INSTRUCTIONS FOR THE TASK:
These records contain pictures, which must be left out; copy exactly the lines from the one with "The height and width of the screenshot is (436, 868)." up to and including the one with "Given: Expand the Days filter".

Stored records
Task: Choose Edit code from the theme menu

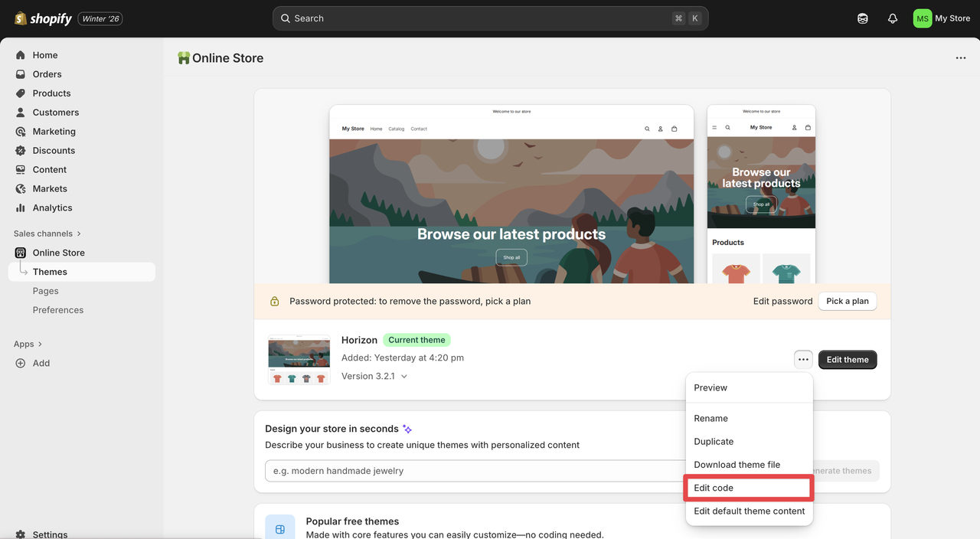Action: pos(713,488)
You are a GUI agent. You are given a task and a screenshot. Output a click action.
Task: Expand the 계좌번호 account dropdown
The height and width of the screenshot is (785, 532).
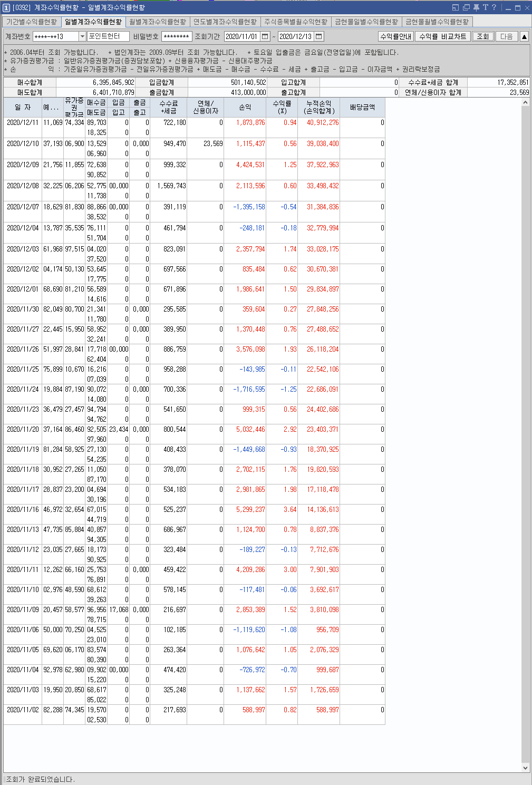(82, 36)
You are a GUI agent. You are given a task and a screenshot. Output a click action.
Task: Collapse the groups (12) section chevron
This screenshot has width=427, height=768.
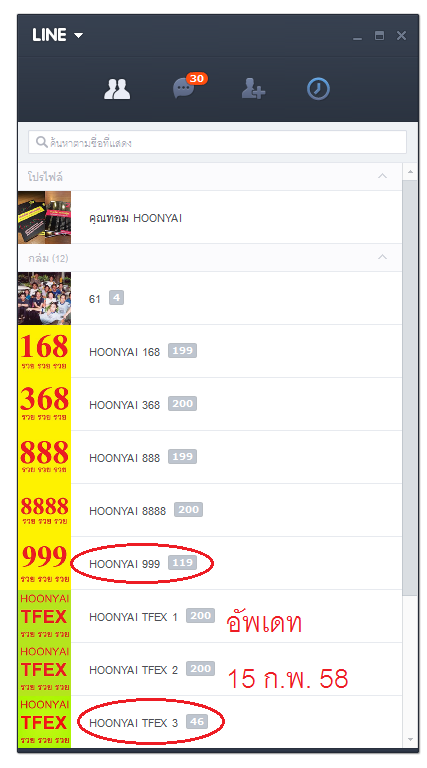point(382,257)
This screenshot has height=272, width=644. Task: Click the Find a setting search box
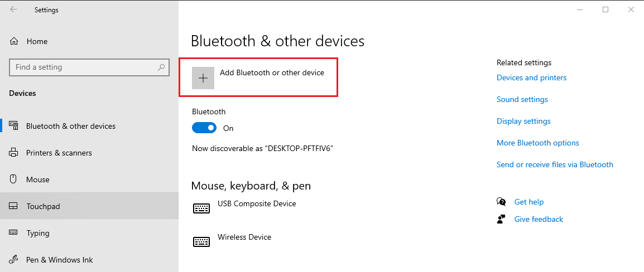pos(84,67)
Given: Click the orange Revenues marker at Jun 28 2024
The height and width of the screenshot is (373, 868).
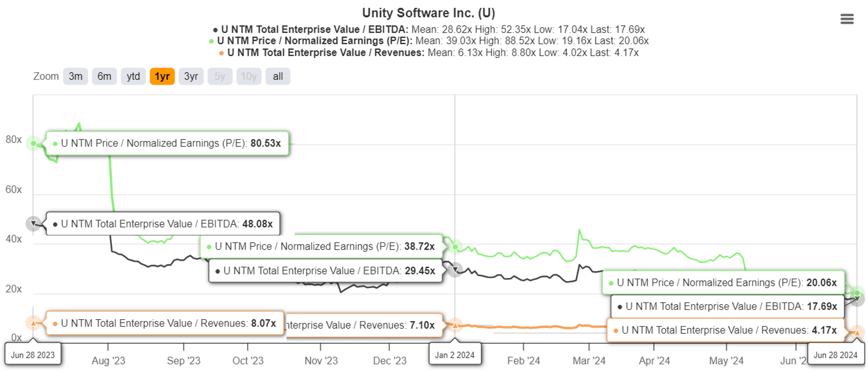Looking at the screenshot, I should click(x=857, y=333).
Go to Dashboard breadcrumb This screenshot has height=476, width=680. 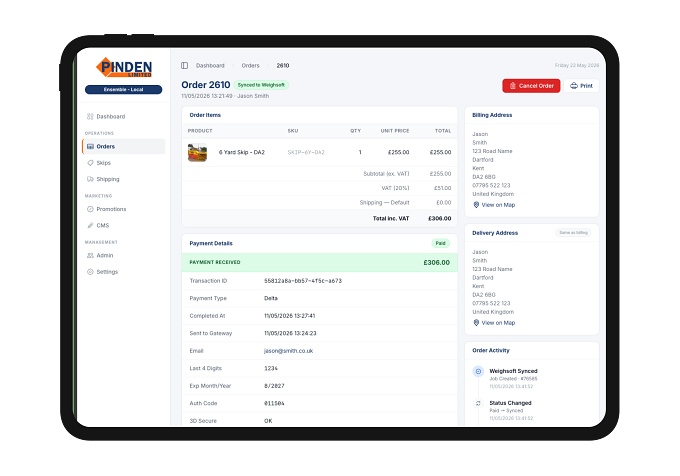click(x=210, y=65)
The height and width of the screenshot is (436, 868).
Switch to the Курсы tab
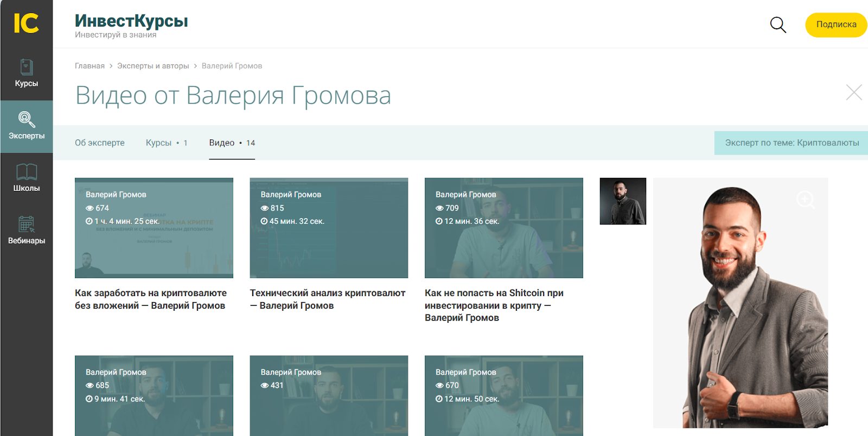pos(166,143)
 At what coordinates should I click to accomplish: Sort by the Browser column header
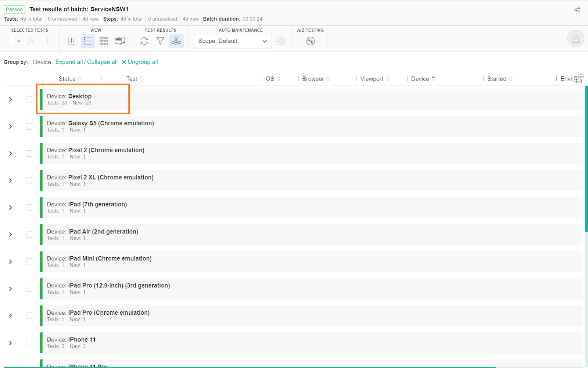pos(313,79)
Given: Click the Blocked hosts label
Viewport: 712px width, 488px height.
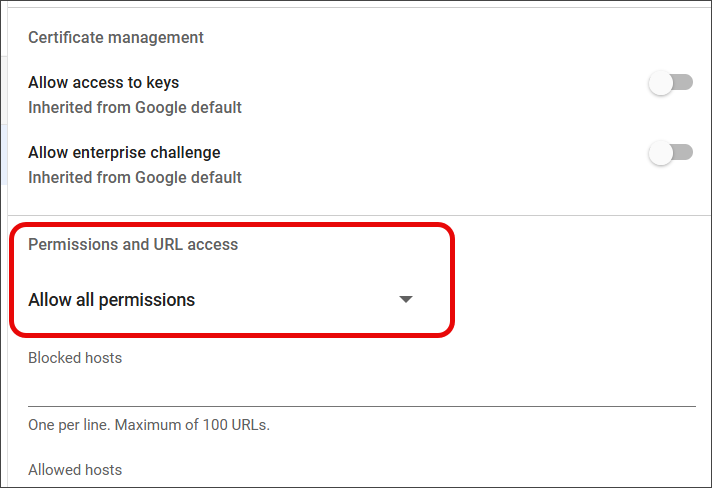Looking at the screenshot, I should (75, 357).
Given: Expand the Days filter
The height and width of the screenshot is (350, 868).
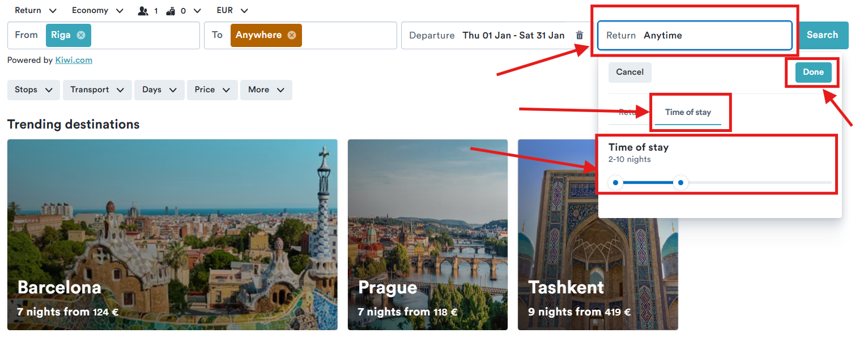Looking at the screenshot, I should 159,89.
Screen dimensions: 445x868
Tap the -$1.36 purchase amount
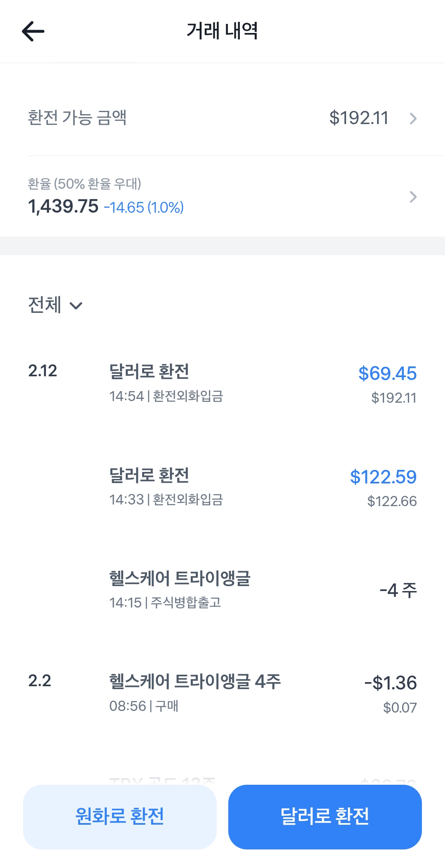[x=391, y=683]
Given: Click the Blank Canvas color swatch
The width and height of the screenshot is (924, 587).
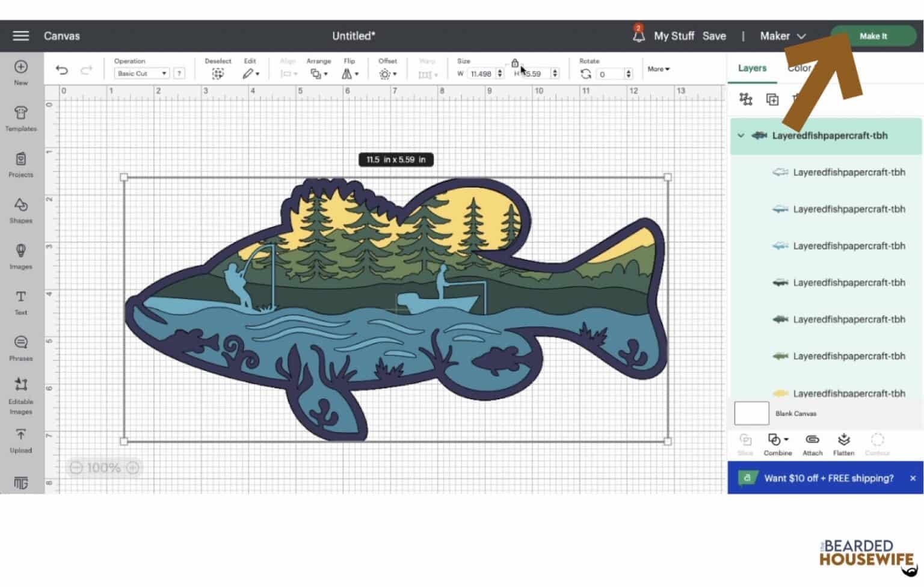Looking at the screenshot, I should coord(751,413).
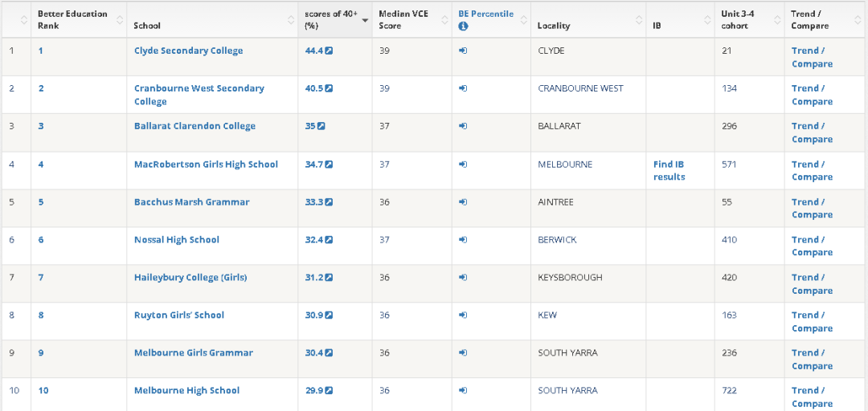The image size is (868, 411).
Task: Sort by Better Education Rank column
Action: pos(72,19)
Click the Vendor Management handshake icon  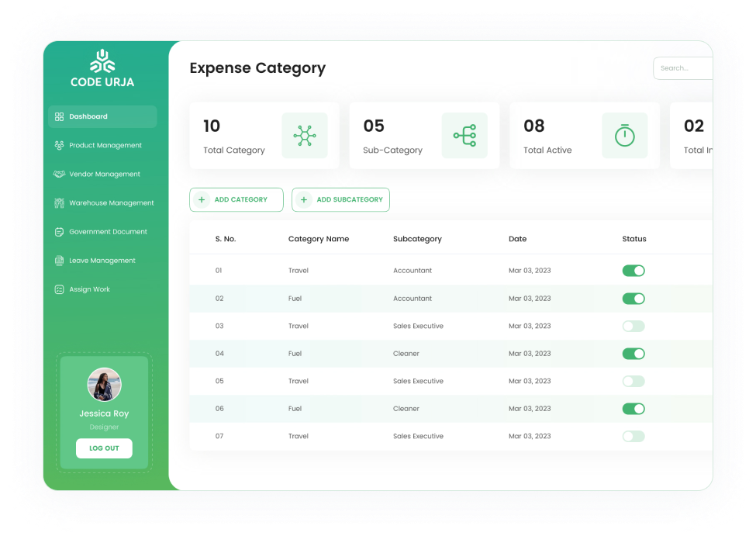pyautogui.click(x=59, y=175)
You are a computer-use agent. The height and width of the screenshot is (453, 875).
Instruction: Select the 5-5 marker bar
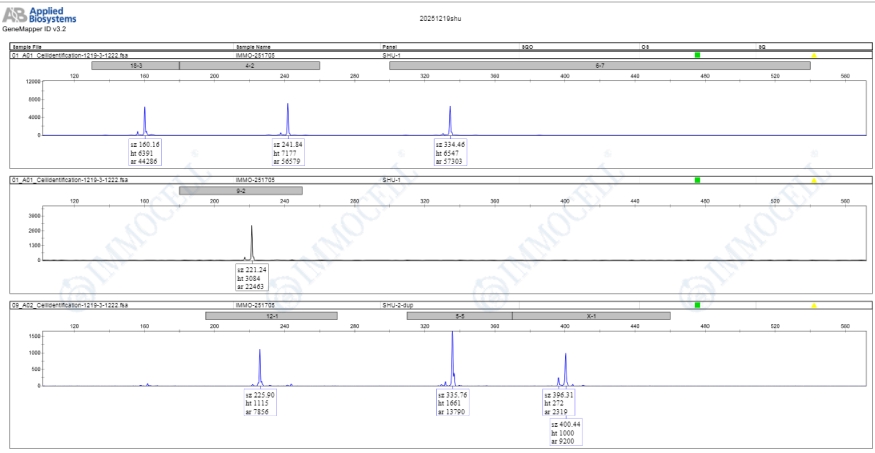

OUTPUT OF THE EXERCISE:
The height and width of the screenshot is (436, 868).
Switch to the Курсы tab
pos(166,143)
 At what coordinates should I click to accomplish: Sort by the Browser column header
pos(313,79)
Given: Click the Blocked hosts label
Viewport: 712px width, 488px height.
Looking at the screenshot, I should (75, 357).
Given: Expand the Days filter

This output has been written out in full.